[DATA FOR REVIEW Boundary: Start]

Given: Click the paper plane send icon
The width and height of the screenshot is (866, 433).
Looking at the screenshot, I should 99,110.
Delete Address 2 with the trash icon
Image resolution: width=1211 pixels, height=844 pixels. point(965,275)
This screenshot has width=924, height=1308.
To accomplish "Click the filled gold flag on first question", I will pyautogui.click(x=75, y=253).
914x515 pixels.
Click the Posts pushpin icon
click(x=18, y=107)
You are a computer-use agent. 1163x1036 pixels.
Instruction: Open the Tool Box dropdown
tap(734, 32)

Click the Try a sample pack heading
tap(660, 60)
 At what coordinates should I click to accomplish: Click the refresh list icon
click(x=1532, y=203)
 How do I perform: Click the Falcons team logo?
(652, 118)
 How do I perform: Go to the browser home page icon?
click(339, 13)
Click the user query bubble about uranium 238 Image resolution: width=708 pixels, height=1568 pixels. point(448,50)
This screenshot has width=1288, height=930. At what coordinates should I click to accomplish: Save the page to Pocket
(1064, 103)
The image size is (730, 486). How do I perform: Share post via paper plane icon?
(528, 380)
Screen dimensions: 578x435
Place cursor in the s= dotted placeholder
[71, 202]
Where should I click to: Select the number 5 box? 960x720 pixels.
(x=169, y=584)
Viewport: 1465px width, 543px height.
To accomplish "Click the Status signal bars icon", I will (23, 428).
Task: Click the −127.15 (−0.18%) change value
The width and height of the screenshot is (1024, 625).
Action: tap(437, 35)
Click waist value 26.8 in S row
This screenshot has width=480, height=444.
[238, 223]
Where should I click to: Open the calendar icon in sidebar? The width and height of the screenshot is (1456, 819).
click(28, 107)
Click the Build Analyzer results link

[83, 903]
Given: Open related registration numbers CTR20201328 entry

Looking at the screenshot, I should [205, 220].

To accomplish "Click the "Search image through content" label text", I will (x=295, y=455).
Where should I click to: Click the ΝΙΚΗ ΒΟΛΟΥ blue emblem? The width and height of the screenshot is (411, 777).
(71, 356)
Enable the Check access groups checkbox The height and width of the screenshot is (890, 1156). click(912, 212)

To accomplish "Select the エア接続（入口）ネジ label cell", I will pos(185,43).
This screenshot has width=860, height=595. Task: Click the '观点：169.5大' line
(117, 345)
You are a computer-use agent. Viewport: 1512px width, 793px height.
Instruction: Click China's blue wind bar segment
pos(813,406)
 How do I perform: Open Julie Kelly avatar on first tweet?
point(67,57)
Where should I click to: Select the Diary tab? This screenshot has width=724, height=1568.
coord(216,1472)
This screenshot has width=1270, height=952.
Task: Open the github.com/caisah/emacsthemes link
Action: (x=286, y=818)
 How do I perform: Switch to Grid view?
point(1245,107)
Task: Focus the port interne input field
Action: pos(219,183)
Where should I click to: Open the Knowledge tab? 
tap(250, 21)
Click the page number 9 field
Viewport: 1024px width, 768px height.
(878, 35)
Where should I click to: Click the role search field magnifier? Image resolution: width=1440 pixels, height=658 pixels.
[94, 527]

[DATA FOR REVIEW Boundary: End]

» WHAT THE TASK ASKS
Transcribe the full set of records precisely.

» EXERCISE OUTPUT
Given: Click the paper plane send icon
The width and height of the screenshot is (866, 433).
Looking at the screenshot, I should 99,110.
Delete Address 2 with the trash icon
Image resolution: width=1211 pixels, height=844 pixels. point(965,275)
This screenshot has width=924, height=1308.
To accomplish "Click the filled gold flag on first question", I will pyautogui.click(x=75, y=253).
914x515 pixels.
Click the Posts pushpin icon
click(x=18, y=107)
You are a computer-use agent. 1163x1036 pixels.
Instruction: Open the Tool Box dropdown
tap(734, 32)

Click the Try a sample pack heading
tap(660, 60)
 At what coordinates should I click to accomplish: Click the refresh list icon
click(x=1532, y=203)
 How do I perform: Click the Falcons team logo?
(652, 118)
 How do I perform: Go to the browser home page icon?
click(339, 13)
Click the user query bubble about uranium 238 Image resolution: width=708 pixels, height=1568 pixels. point(448,50)
This screenshot has width=1288, height=930. At what coordinates should I click to accomplish: Save the page to Pocket
(1064, 103)
The image size is (730, 486). How do I perform: Share post via paper plane icon?
(528, 380)
Screen dimensions: 578x435
Place cursor in the s= dotted placeholder
[71, 202]
Where should I click to: Select the number 5 box? 960x720 pixels.
(x=169, y=584)
Viewport: 1465px width, 543px height.
To accomplish "Click the Status signal bars icon", I will (23, 428).
Task: Click the −127.15 (−0.18%) change value
The width and height of the screenshot is (1024, 625).
Action: tap(437, 35)
Click waist value 26.8 in S row
This screenshot has width=480, height=444.
[238, 223]
Where should I click to: Open the calendar icon in sidebar? The width and height of the screenshot is (1456, 819).
click(28, 107)
Click the Build Analyzer results link

[83, 903]
Given: Open related registration numbers CTR20201328 entry

Looking at the screenshot, I should [205, 220].

To accomplish "Click the "Search image through content" label text", I will (x=295, y=455).
Where should I click to: Click the ΝΙΚΗ ΒΟΛΟΥ blue emblem? The width and height of the screenshot is (411, 777).
(71, 356)
Enable the Check access groups checkbox The height and width of the screenshot is (890, 1156). click(912, 212)

To accomplish "Select the エア接続（入口）ネジ label cell", I will pos(185,43).
This screenshot has width=860, height=595. Task: Click the '观点：169.5大' line
(117, 345)
You are a computer-use agent. Viewport: 1512px width, 793px height.
Instruction: Click China's blue wind bar segment
pos(813,406)
 How do I perform: Open Julie Kelly avatar on first tweet?
point(67,57)
Where should I click to: Select the Diary tab? This screenshot has width=724, height=1568.
coord(216,1472)
This screenshot has width=1270, height=952.
Task: Open the github.com/caisah/emacsthemes link
Action: (x=286, y=818)
 How do I perform: Switch to Grid view?
point(1245,107)
Task: Focus the port interne input field
Action: pos(219,183)
Where should I click to: Open the Knowledge tab? 
tap(250, 21)
Click the page number 9 field
Viewport: 1024px width, 768px height.
(878, 35)
Where should I click to: Click the role search field magnifier? Image resolution: width=1440 pixels, height=658 pixels.
[94, 527]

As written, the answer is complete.